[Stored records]
"""

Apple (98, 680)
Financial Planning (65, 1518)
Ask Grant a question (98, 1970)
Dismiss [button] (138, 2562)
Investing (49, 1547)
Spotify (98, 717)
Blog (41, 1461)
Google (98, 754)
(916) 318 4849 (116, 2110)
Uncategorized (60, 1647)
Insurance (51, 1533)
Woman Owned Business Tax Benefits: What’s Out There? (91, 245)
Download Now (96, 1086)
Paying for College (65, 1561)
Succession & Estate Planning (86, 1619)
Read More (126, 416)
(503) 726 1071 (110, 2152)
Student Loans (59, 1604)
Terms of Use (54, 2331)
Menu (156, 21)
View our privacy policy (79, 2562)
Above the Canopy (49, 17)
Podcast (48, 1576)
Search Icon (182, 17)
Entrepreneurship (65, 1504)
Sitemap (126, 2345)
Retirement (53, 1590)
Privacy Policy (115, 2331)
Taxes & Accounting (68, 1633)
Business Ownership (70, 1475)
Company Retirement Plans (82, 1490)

"""
"""

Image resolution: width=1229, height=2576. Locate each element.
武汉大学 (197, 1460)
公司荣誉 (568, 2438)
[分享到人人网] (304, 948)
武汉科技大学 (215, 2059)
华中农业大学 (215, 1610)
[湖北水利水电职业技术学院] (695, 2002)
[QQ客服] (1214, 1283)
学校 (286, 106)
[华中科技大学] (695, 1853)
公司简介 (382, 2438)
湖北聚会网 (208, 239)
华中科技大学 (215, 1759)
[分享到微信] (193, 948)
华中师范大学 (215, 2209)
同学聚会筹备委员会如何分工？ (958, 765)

"""
"""

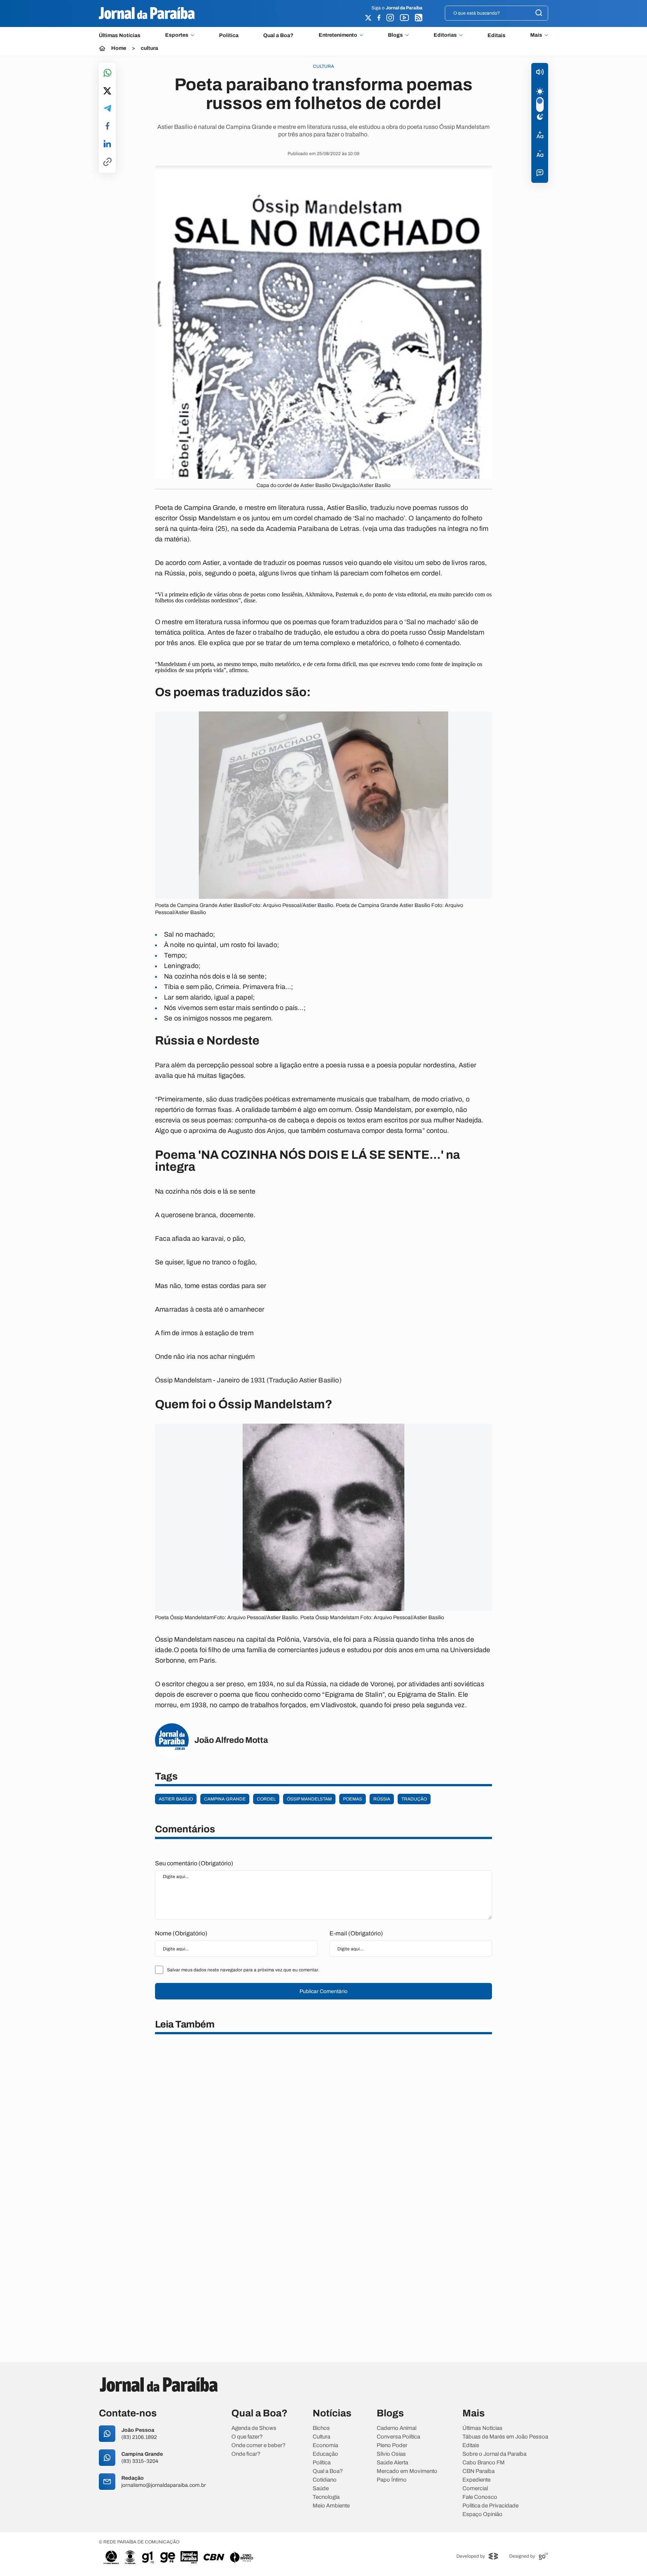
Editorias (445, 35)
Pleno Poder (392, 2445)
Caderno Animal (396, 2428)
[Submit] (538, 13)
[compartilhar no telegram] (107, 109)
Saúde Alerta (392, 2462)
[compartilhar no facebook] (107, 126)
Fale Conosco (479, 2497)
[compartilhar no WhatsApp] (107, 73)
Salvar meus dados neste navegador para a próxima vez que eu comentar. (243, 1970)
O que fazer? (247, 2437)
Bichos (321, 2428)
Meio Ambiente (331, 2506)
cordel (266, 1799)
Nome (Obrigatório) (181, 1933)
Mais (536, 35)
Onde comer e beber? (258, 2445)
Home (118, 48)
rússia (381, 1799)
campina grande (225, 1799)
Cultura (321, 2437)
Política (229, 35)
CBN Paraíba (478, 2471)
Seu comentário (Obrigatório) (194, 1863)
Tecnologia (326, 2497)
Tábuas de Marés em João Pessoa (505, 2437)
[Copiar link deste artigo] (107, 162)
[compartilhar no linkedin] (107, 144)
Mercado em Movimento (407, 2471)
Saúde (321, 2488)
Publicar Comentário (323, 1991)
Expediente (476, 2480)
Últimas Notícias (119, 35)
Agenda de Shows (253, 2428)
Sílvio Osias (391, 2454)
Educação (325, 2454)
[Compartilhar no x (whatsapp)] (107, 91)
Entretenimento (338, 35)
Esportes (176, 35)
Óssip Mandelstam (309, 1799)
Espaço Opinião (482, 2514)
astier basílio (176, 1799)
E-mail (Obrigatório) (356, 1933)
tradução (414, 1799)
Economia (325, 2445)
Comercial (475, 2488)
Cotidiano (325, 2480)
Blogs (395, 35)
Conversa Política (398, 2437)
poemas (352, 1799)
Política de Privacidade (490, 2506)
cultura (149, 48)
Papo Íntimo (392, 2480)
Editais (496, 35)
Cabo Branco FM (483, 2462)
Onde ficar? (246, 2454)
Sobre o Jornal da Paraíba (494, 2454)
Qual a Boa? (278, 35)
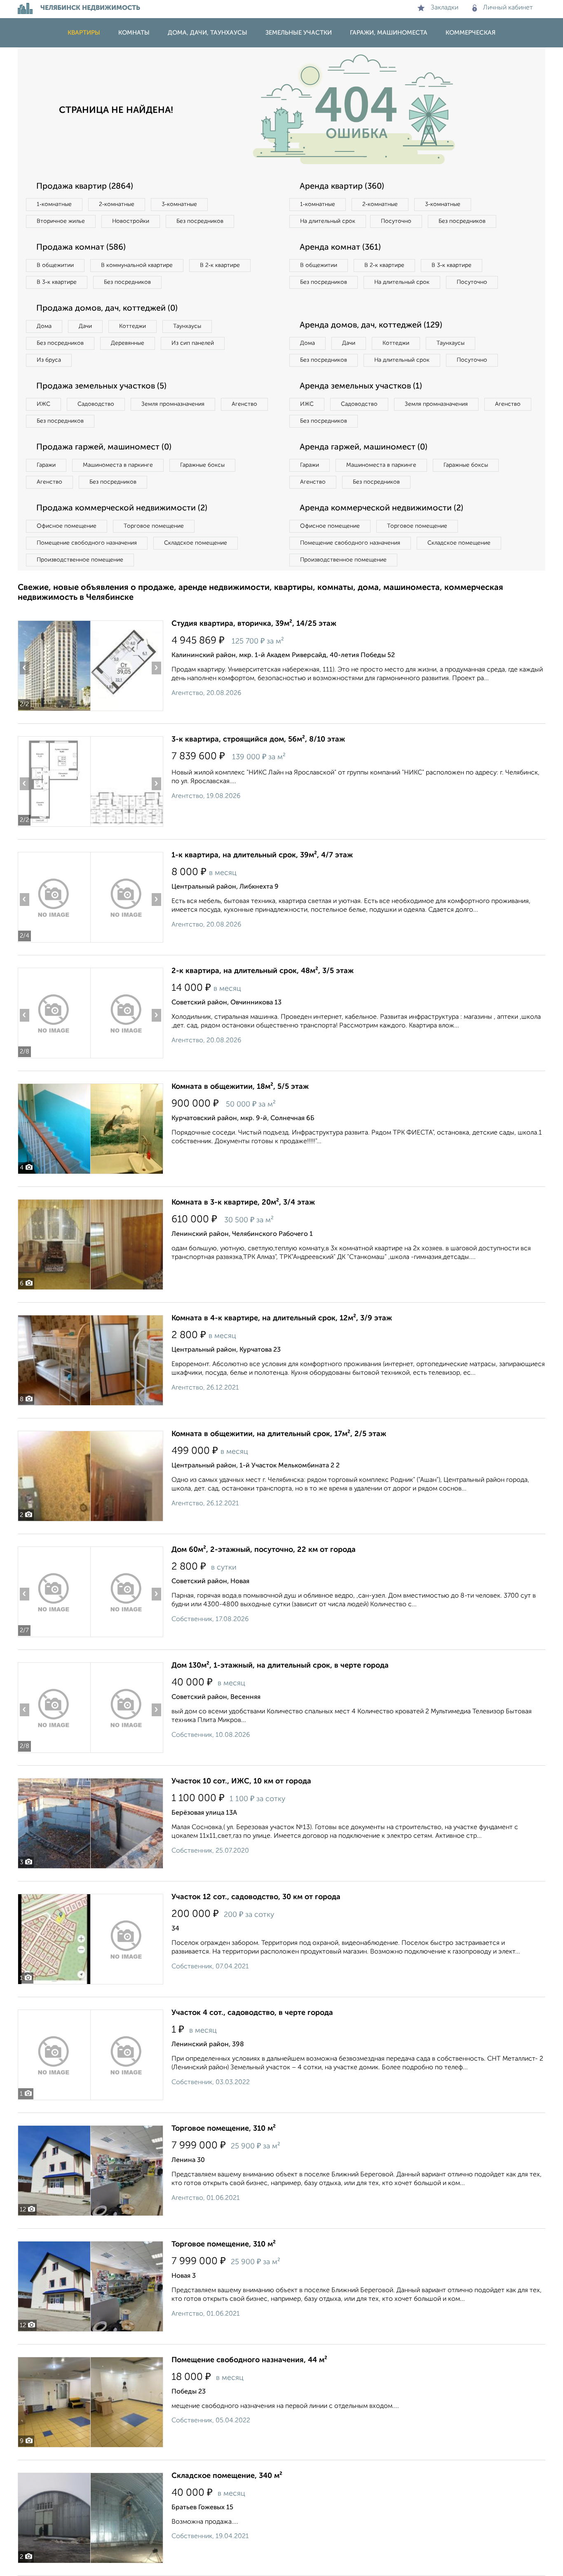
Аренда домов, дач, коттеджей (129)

"""

EXERCISE OBJECTIVE => Taking the entries above, print exactly the lines starting at the line with "Financial Planning (65, 1518)" and ending at the line with "Paying for College (65, 1561)", both included.

RESPONSE =>
Financial Planning (65, 1518)
Ask Grant a question (98, 1970)
Dismiss [button] (138, 2562)
Investing (49, 1547)
Spotify (98, 717)
Blog (41, 1461)
Google (98, 754)
(916) 318 4849 (116, 2110)
Uncategorized (60, 1647)
Insurance (51, 1533)
Woman Owned Business Tax Benefits: What’s Out There? (91, 245)
Download Now (96, 1086)
Paying for College (65, 1561)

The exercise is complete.